The Meaningful Play conference began with a great keynote by Richard Hilleman, the Chief Creative Officer of EA. There were several take-aways for those of us who don’t have to turn a profit but do have significant challenges in staffing and development, moving educational content from experts to interactive experiences for learners, and for general investments in R&D in terms of people and products.

Selling is the hardest part of game development. Hilleman’s advice: Begin by figuing out how to sell what you’re making. Be clever! The better the narrative (about what you’re making) and the more provacative the content, the easier it is to sell. For those of us providing fee-based development services, this is useful advice…

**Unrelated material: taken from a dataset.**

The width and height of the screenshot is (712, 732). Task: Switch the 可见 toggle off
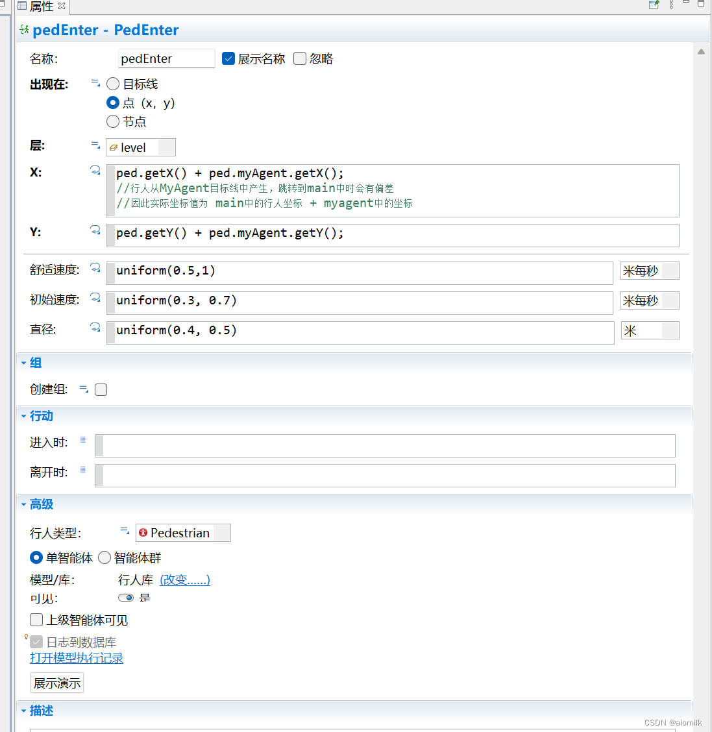(x=126, y=597)
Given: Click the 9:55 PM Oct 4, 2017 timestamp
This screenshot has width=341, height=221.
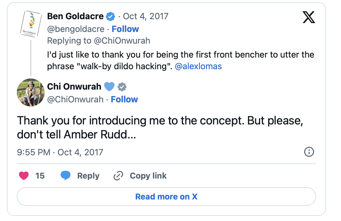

Developing creative leaders is essential to success. At EA they have developed internal education programs designed to prepare employees to take on greater leadership roles — if they show the aptitude.  Programs are selective, and people can fail. But overall, they have proven to be a resounding success to the company. Here are some of the first programs Hilleman developed:

  1. The Gong Show – a 2-day rapid-prototyping program where the team composes a game, the financial model, marketing strategy, and pitch. It not only brings to light new ideas and solidifies team collaboration, but also gives team members the confidence that game development doesn’t have to take years…
  2. Seeing is Believing – a workshop focused on managing Art Directors. Too often Executive Producers instruct the Art Director (i.e., “use this image and turn it blue”) rather than giving Art Directors the creative freedom and support they need to make the game successful.
  3. Roaring Silence – a workshop focused on game audio and audio design
  4. Listening Out Loud – Listening to audiences and opinion leaders
  5. It’s All Nuts & Bolts – Game design skills workshop targeted to non-programmers. In these sessions, teams use Lego Mindstorms robots to complete challenging tasks

What qualities does EA look for in candidates? For Designers, they look for people who like people. Empathy and respect for the player is key. For Producers, they look for selflessness; the ability to amplify the efforts of others.

Parting comment: Flash is the most ubiquitous game platform. As of the end of September 2008, there were over 1 BILLION Flash installations. Yowza.